> _Exercise requirements_: Every entry, from first to last, is to be retyped without any alteration.

(Dataset entries)
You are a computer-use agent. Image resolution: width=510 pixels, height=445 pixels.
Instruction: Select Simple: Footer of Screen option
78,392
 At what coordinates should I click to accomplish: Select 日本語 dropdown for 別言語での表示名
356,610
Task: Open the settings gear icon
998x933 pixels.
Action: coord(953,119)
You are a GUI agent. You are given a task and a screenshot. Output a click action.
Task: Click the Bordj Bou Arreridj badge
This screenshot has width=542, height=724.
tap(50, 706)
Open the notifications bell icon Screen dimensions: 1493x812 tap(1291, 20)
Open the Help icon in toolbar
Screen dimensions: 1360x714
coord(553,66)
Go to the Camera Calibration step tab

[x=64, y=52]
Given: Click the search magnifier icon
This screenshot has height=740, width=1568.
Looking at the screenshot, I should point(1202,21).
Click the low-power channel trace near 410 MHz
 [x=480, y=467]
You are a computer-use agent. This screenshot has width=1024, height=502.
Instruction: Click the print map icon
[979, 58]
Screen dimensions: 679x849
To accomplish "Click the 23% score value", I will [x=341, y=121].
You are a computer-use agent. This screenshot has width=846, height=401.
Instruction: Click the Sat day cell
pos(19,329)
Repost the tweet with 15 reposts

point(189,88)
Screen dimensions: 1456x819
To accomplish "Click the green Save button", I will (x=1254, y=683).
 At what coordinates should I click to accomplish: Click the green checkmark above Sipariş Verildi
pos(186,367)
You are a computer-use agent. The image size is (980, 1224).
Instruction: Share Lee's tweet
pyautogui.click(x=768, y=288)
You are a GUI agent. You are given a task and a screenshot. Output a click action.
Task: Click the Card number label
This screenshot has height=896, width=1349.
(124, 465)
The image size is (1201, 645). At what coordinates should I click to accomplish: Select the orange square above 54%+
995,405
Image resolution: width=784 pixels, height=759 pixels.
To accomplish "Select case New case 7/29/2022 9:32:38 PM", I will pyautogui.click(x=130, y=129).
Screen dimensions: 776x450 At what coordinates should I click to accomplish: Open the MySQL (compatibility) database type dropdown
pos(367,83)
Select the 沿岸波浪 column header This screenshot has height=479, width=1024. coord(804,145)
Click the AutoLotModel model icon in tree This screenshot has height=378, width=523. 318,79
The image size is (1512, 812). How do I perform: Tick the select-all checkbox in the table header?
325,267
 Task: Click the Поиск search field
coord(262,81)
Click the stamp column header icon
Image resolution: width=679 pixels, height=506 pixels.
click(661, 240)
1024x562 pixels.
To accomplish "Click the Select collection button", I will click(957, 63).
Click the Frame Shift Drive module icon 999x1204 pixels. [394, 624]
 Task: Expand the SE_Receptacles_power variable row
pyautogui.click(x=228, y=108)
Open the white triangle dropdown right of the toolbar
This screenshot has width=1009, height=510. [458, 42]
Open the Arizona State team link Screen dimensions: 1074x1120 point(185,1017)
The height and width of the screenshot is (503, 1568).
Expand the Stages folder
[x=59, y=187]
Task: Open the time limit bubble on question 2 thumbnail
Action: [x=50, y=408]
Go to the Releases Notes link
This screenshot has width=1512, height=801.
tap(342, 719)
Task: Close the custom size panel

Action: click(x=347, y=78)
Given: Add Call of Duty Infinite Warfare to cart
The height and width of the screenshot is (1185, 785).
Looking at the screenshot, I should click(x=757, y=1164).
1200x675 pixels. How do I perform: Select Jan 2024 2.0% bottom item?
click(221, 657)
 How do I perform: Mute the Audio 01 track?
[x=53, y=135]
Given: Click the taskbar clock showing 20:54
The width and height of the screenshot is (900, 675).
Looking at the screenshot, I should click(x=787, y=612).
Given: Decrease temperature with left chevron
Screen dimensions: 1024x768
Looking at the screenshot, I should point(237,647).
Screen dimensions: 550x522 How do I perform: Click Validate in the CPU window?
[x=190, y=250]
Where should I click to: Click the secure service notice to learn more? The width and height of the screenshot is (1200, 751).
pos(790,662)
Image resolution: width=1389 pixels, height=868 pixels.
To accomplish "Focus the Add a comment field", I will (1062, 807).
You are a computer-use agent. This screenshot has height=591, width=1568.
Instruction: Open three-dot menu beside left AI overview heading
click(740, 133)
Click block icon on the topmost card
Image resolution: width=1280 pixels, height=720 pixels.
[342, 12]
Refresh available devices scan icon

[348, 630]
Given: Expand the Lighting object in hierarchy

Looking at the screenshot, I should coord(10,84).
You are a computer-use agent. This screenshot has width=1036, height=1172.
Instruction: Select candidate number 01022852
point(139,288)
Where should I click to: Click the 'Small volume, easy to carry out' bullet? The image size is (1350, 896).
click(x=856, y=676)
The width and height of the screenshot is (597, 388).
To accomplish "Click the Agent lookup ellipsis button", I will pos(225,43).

> _Response to this task_:
You are a computer-use agent. Image resolution: width=510 pixels, height=445 pixels.
Instruction: Select Simple: Footer of Screen option
78,392
 At what coordinates should I click to accomplish: Select 日本語 dropdown for 別言語での表示名
356,610
Task: Open the settings gear icon
998x933 pixels.
Action: coord(953,119)
You are a GUI agent. You are given a task and a screenshot. Output a click action.
Task: Click the Bordj Bou Arreridj badge
This screenshot has width=542, height=724.
tap(50, 706)
Open the notifications bell icon Screen dimensions: 1493x812 tap(1291, 20)
Open the Help icon in toolbar
Screen dimensions: 1360x714
coord(553,66)
Go to the Camera Calibration step tab

[x=64, y=52]
Given: Click the search magnifier icon
This screenshot has height=740, width=1568.
Looking at the screenshot, I should point(1202,21).
Click the low-power channel trace near 410 MHz
 [x=480, y=467]
You are a computer-use agent. This screenshot has width=1024, height=502.
Instruction: Click the print map icon
[979, 58]
Screen dimensions: 679x849
To accomplish "Click the 23% score value", I will [x=341, y=121].
You are a computer-use agent. This screenshot has width=846, height=401.
Instruction: Click the Sat day cell
pos(19,329)
Repost the tweet with 15 reposts

point(189,88)
Screen dimensions: 1456x819
To accomplish "Click the green Save button", I will (x=1254, y=683).
 At what coordinates should I click to accomplish: Click the green checkmark above Sipariş Verildi
pos(186,367)
You are a computer-use agent. The image size is (980, 1224).
Instruction: Share Lee's tweet
pyautogui.click(x=768, y=288)
You are a GUI agent. You are given a task and a screenshot. Output a click action.
Task: Click the Card number label
This screenshot has height=896, width=1349.
(124, 465)
The image size is (1201, 645). At what coordinates should I click to accomplish: Select the orange square above 54%+
995,405
Image resolution: width=784 pixels, height=759 pixels.
To accomplish "Select case New case 7/29/2022 9:32:38 PM", I will pyautogui.click(x=130, y=129).
Screen dimensions: 776x450 At what coordinates should I click to accomplish: Open the MySQL (compatibility) database type dropdown
pos(367,83)
Select the 沿岸波浪 column header This screenshot has height=479, width=1024. coord(804,145)
Click the AutoLotModel model icon in tree This screenshot has height=378, width=523. 318,79
The image size is (1512, 812). How do I perform: Tick the select-all checkbox in the table header?
325,267
 Task: Click the Поиск search field
coord(262,81)
Click the stamp column header icon
Image resolution: width=679 pixels, height=506 pixels.
click(661, 240)
1024x562 pixels.
To accomplish "Click the Select collection button", I will click(957, 63).
Click the Frame Shift Drive module icon 999x1204 pixels. [394, 624]
 Task: Expand the SE_Receptacles_power variable row
pyautogui.click(x=228, y=108)
Open the white triangle dropdown right of the toolbar
This screenshot has width=1009, height=510. [458, 42]
Open the Arizona State team link Screen dimensions: 1074x1120 point(185,1017)
The height and width of the screenshot is (503, 1568).
Expand the Stages folder
[x=59, y=187]
Task: Open the time limit bubble on question 2 thumbnail
Action: [x=50, y=408]
Go to the Releases Notes link
This screenshot has width=1512, height=801.
tap(342, 719)
Task: Close the custom size panel

Action: click(x=347, y=78)
Given: Add Call of Duty Infinite Warfare to cart
The height and width of the screenshot is (1185, 785).
Looking at the screenshot, I should click(x=757, y=1164).
1200x675 pixels. How do I perform: Select Jan 2024 2.0% bottom item?
click(221, 657)
 How do I perform: Mute the Audio 01 track?
[x=53, y=135]
Given: Click the taskbar clock showing 20:54
The width and height of the screenshot is (900, 675).
Looking at the screenshot, I should click(x=787, y=612).
Given: Decrease temperature with left chevron
Screen dimensions: 1024x768
Looking at the screenshot, I should point(237,647).
Screen dimensions: 550x522 How do I perform: Click Validate in the CPU window?
[x=190, y=250]
Where should I click to: Click the secure service notice to learn more? The width and height of the screenshot is (1200, 751).
pos(790,662)
Image resolution: width=1389 pixels, height=868 pixels.
To accomplish "Focus the Add a comment field", I will (1062, 807).
You are a computer-use agent. This screenshot has height=591, width=1568.
Instruction: Open three-dot menu beside left AI overview heading
click(740, 133)
Click block icon on the topmost card
Image resolution: width=1280 pixels, height=720 pixels.
[342, 12]
Refresh available devices scan icon

[348, 630]
Given: Expand the Lighting object in hierarchy

Looking at the screenshot, I should coord(10,84).
You are a computer-use agent. This screenshot has width=1036, height=1172.
Instruction: Select candidate number 01022852
point(139,288)
Where should I click to: Click the 'Small volume, easy to carry out' bullet? The image size is (1350, 896).
click(x=856, y=676)
The width and height of the screenshot is (597, 388).
To accomplish "Click the Agent lookup ellipsis button", I will pos(225,43).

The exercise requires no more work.